JACMEL, 3 Février – Apparemment Jacmel n’a pas tellement le cœur à la fête. La ville n’a pas été nettoyée, le défilé des masques menace d’être moins attrayant et moins de Jacméliens pure laine sont descendus dans les rues la veille du carnaval.

Une affaire de sous. Le gouvernement a offert pour l’événement seulement 7 (petits) millions de gourdes, au taux de plus de 43 gourdes pour 1 dollar américain. Jacmel se sent offensé. L‘année dernière l’Etat avait donné 10 millions de gourdes quand la ville lui avait remis un budget de 20 millions.
Mais ce n’est plus l’année dernière. La situation s’est compliquée bien davantage parce qu’il n’y a plus la compétition commerciale pour combler la différence.
En effet deux grands secteurs ont disparu ou connu de profonds changements, ce sont la téléphonie cellulaire et le marché du riz importé.
Les années précédentes ont vu le vigoureux face à face entre les compagnies de cellulaires Digicel et Comcel-Voilà.
La première a phagocyté la seconde.
Le troisième homme, Natcom, même avec des actifs de 40% pour l’Etat haïtien, a une politique moins présente dans les événements populaires.
Quant au riz, devant la hausse constante des prix sur le marché local le gouvernement haïtien a entrepris d’en importer directement du Vietnam.
Les importateurs du secteur privé se sont immédiatement repliés sur eux-mêmes.
L’année dernière les marques Bon Goût, Tchako et Mega rivalisaient sur tous les groupes et chars carnavalesques.

 

Ils sont venus, ils sont tous là …

Le carnaval 2013 risque de s’en ressentir à tous les niveaux.
A commencer donc par celui de Jacmel ce week-end du 3 février.
N’empêche.
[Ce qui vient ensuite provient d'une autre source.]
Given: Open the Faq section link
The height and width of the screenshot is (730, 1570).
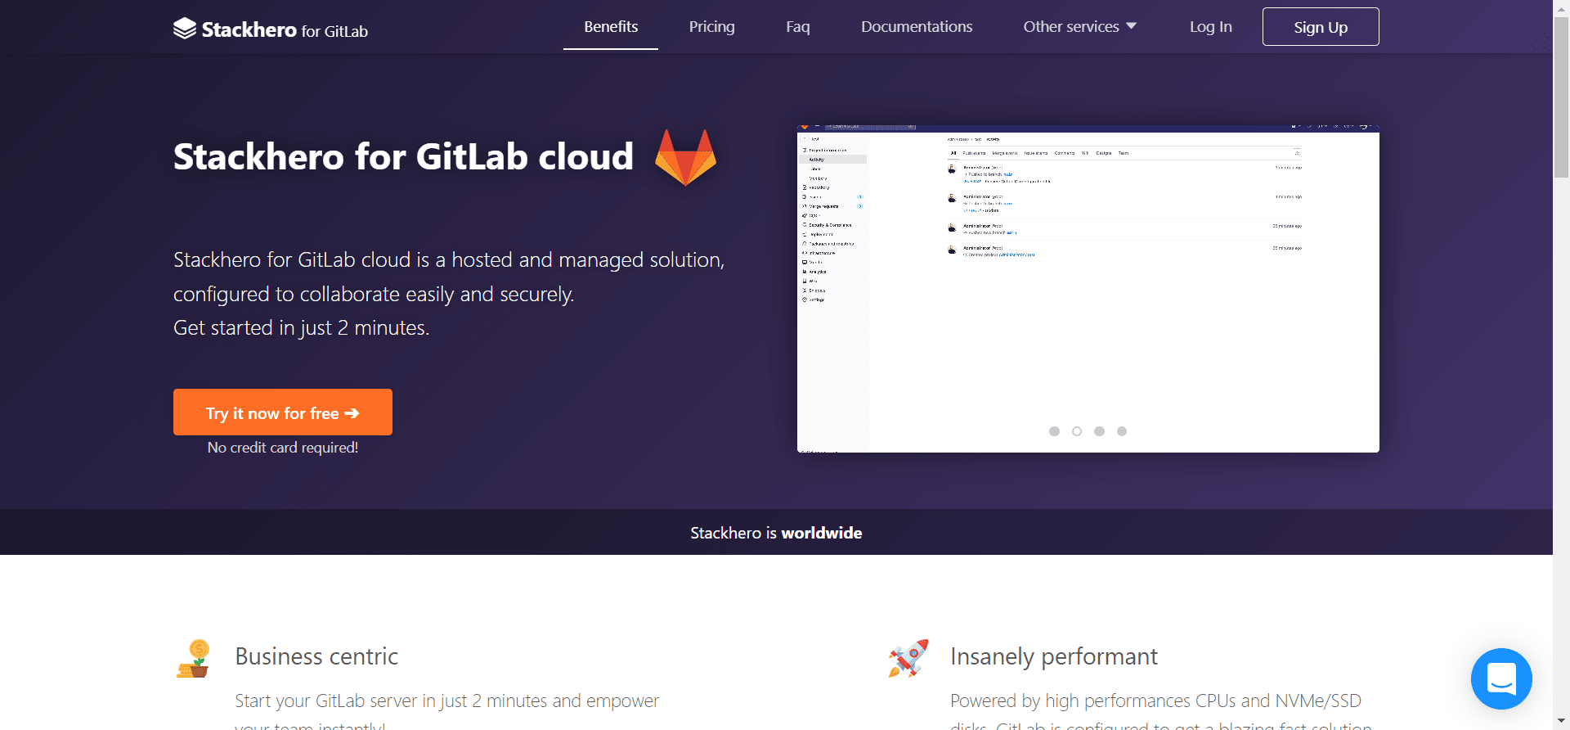Looking at the screenshot, I should (797, 27).
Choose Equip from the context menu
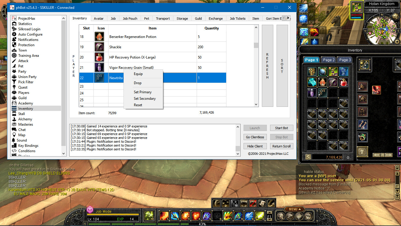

Le roi est mort mais vive le roi. Ils sont venus, ils sont tous là. Débarquant par tous les moyens de locomotion possibles et imaginables. Grosses bagnoles, vieux tacots qui fument ou n’arrivent pas à grimper le ‘Karate’ ou pic le plus élevé de la Route de l’Amitié, voie unique menant au chef lieu du Sud Est. A moins de passer par la montagne comme le président de la République, Michel Martelly, qui adore se présenter au volant de sa moto Polaris flanqué de ses gardes du corps qui ne sont autres que les sénateur et ex-sénateur du département, les sieurs Edwin Zenny et Joseph Lambert.
Enfin le ciel de Jacmel ne cesse de gronder, on arrive aussi par la voie aérienne.
Par contre le port touristique est orphelin. La croisière Adriana qui devait être de la partie n’a pu venir. Difficultés d’accostage à cause de hauts fonds. La rade doit être nettoyée. Comme elles le sont toutes dans le pays à cause des ensablements provoqués par l’érosion constante des montagnes. On le répète depuis de nombreuses années. On n’en a point encore entendu parler, pourtant ce doit être obligatoirement un aspect important du programme en cours pour la renaissance du tourisme jacmélien et départemental.

 

L’âge d’or de Jacmel …

Car de grands projets sont en perspective. Ou même en train. L’aéroport doit devenir international. On jure que les fonds (pas moins de 40 millions de dollars) sont disponibles. Mais il faut exproprier des riverains. On verra bien.
Par contre les travaux ont démarré au front de mer où une longue muraille brise-vagues est élevée avant la construction de ce qui doit être une grande promenade jouxtant le port touristique qui a abrité joliment l’avant-première du dernier Festival international de jazz d’un côté, l’hôtel La Jacmélienne de l’autre ainsi qu’un centre de conventions international.
Le tout débouchant sur la vénérable Rue du commerce où retentissent encore les voix des maîtres de l’âge d’or de Jacmel, port de café ouvert directement sur Le Havre et Hambourg, et dont les anciens halls portent encore le nom (Vital, Boucard, Léon Baptiste, Madsen etc).
Est-ce qu’on ne rêve pas debout ? Ce n’est pas interdit à Jacmel. La fête se déchaine sur une toute petite partie de l’Avenue Baranquilla. Carnaval dans un mouchoir de poche. Mais c’est ailleurs que l’avenir se dessine. Dans ces petites ruelles moyenâgeuses en escalier. Dans ces perspectives formées par les anciennes maisons de commerce avec la balance en bas pour peser le café livré par l’agriculteur descendu de la montagne sur son mulet et les appartements à l’étage où les belles de la ville se paraient à la dernière mode de Paris arrivée dans les cargos venus directement d’Europe. Jacmel a été aussi la première ville d’Haïti à avoir le téléphone. Et tout cela dans un rayonnement lumineux et illuminé par la peinture de Préfète Duffaut (le café faisant déjà place à l’art et l’artisanat comme secteur porteur), avec au centre de cet éventail mystérieux le vieux marché en fer. Symbole de l’architecture métallique (merci à l’ingénieur Eiffel et la tour qui porte son nom) et qui tombait à pic après le violent incendie qui a ravagé la ville fin du 19e siècle (le 9 septembre 1896).

 

Le Seigneur des Anneaux à la sauce haïtienne …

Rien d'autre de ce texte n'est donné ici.